If an entry below holds a picture, skip the picture and copy everything else exactly.

────────

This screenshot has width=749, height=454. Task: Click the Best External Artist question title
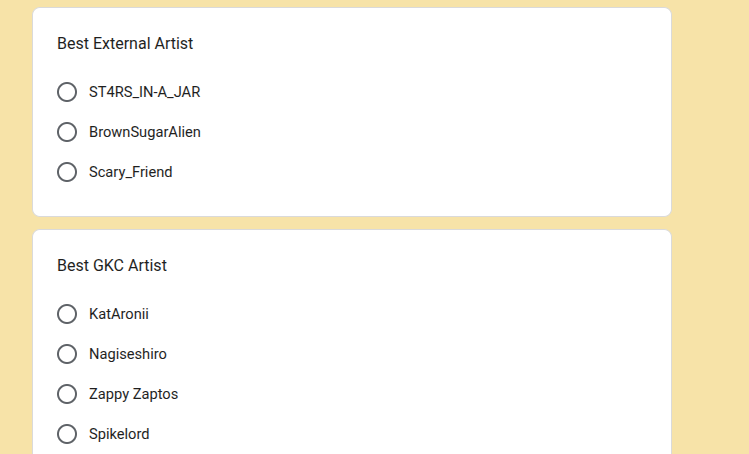click(125, 43)
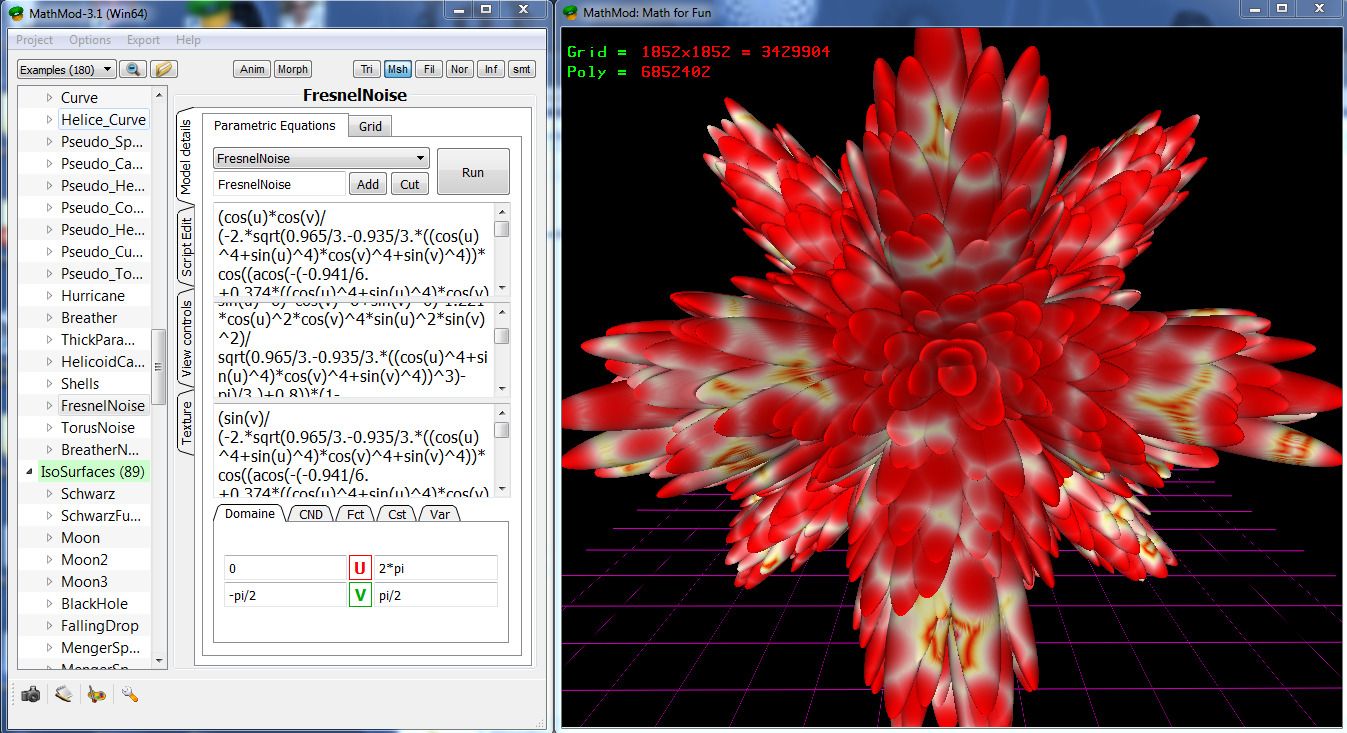Viewport: 1347px width, 733px height.
Task: Open the Export menu
Action: [143, 40]
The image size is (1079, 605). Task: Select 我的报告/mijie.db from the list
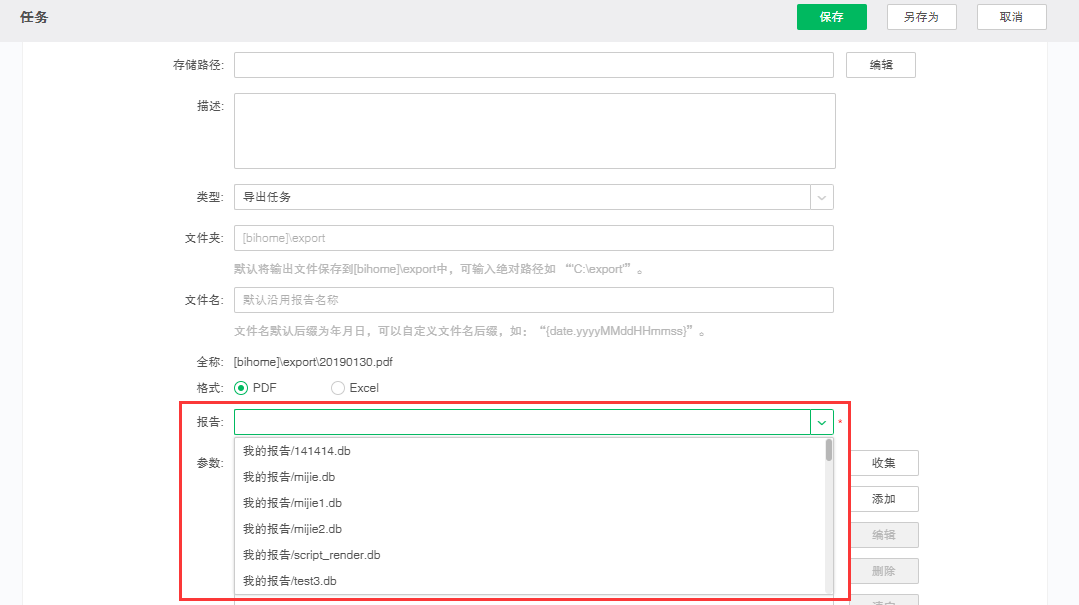click(289, 477)
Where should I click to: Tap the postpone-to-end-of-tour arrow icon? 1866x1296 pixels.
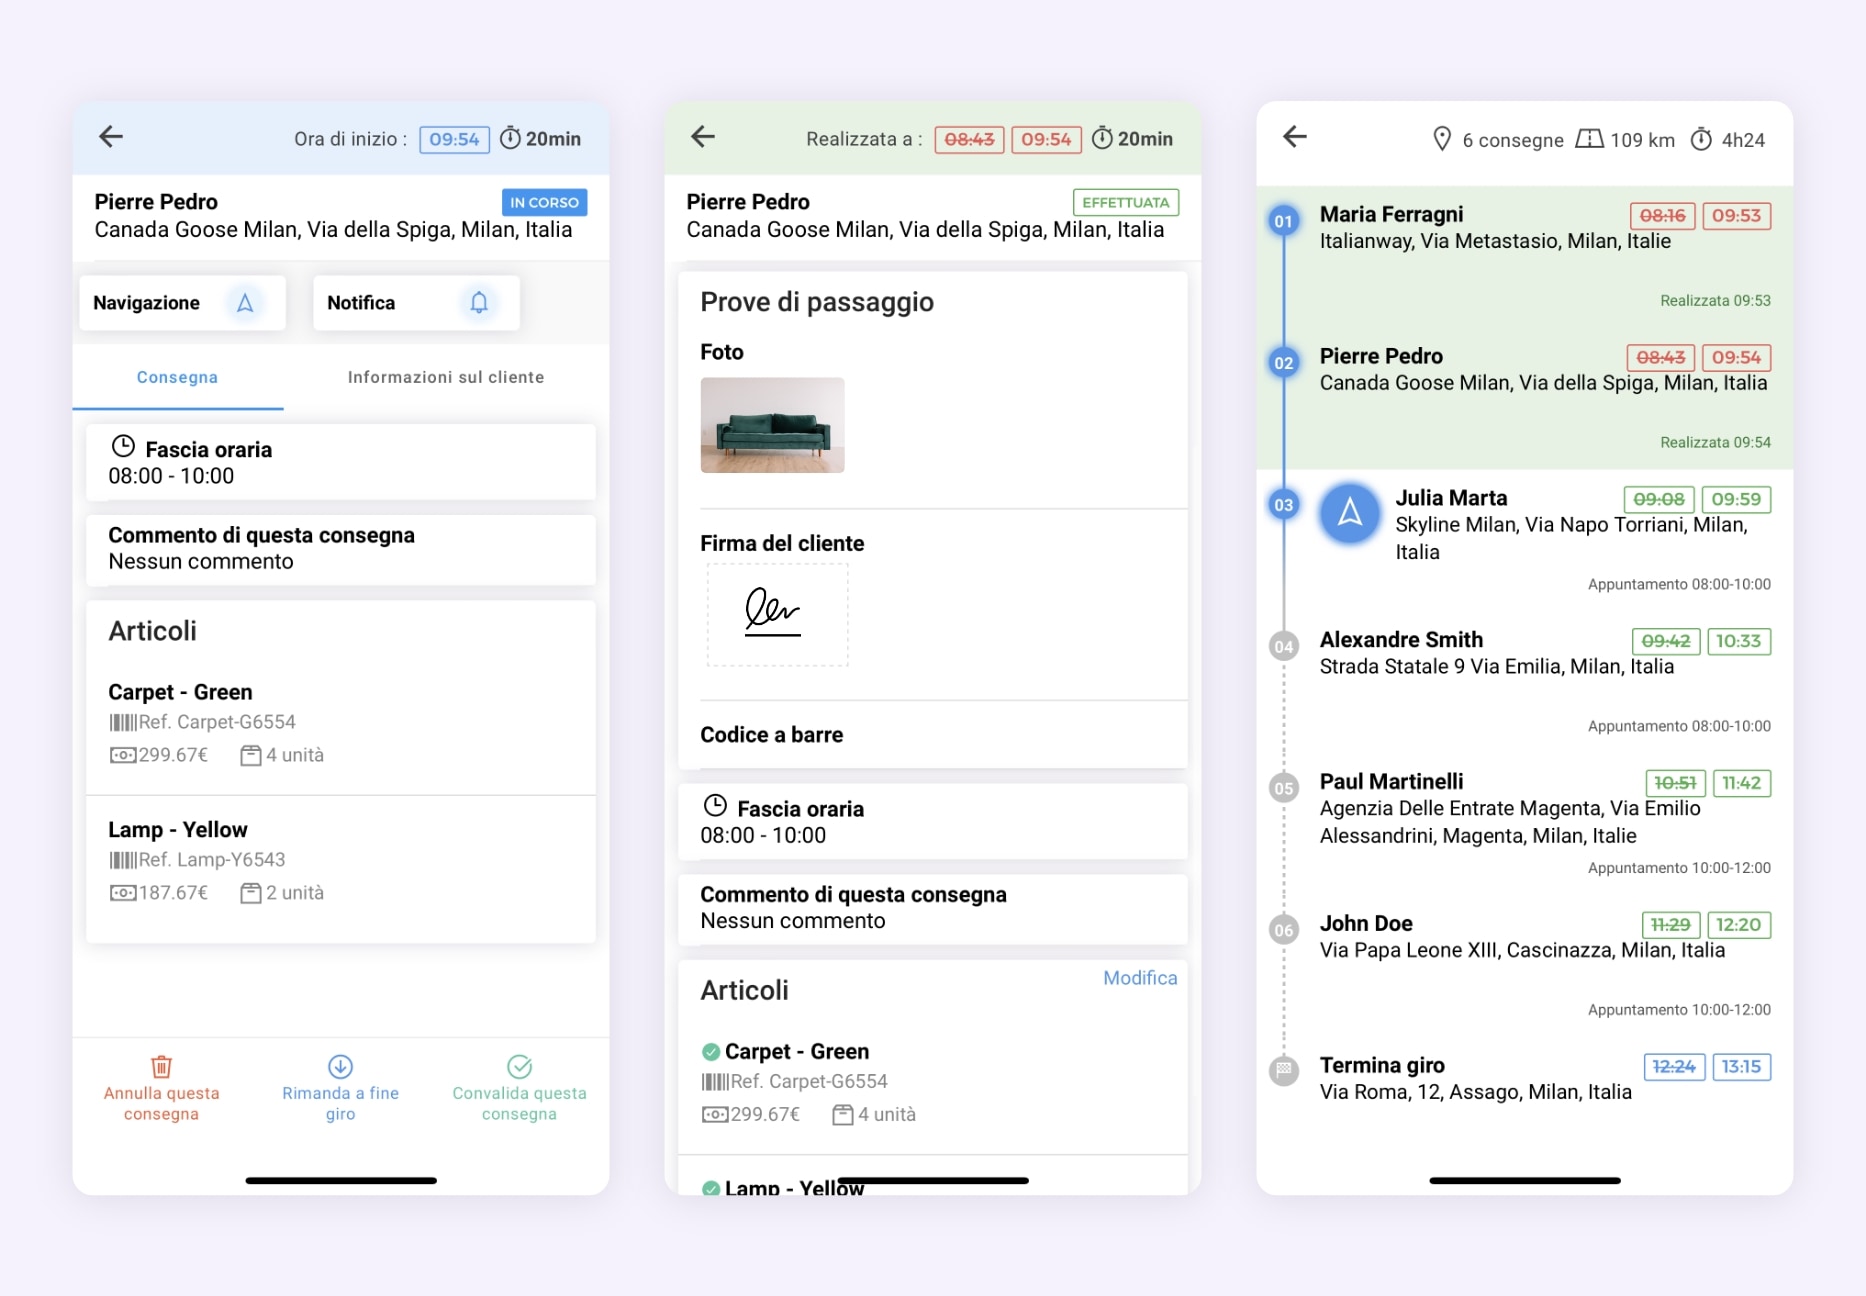click(x=340, y=1067)
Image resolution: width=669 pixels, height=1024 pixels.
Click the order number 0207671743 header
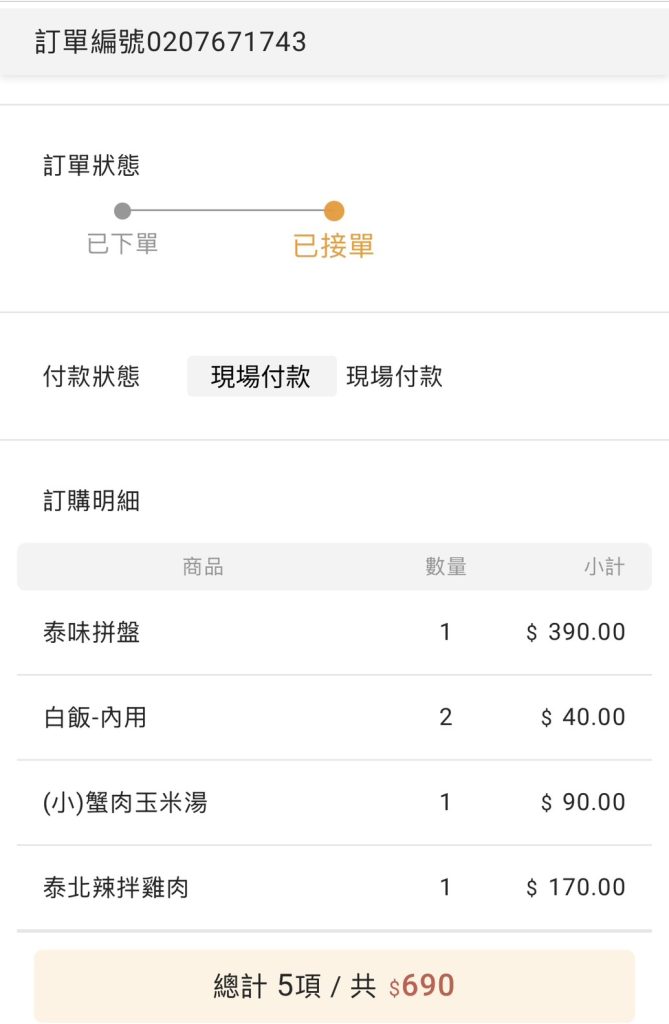pos(171,42)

────────

**Solution to the exercise**
This screenshot has width=749, height=454. Task: Click the Best External Artist question title
click(125, 43)
Viewport: 1347px width, 733px height.
Task: Open the Export menu
Action: [143, 40]
The image size is (1079, 605). Task: Select 我的报告/mijie.db from the list
click(289, 477)
Where should I click to: Tap the postpone-to-end-of-tour arrow icon? 1866x1296 pixels.
click(x=340, y=1067)
Image resolution: width=669 pixels, height=1024 pixels.
Click the order number 0207671743 header
pos(171,42)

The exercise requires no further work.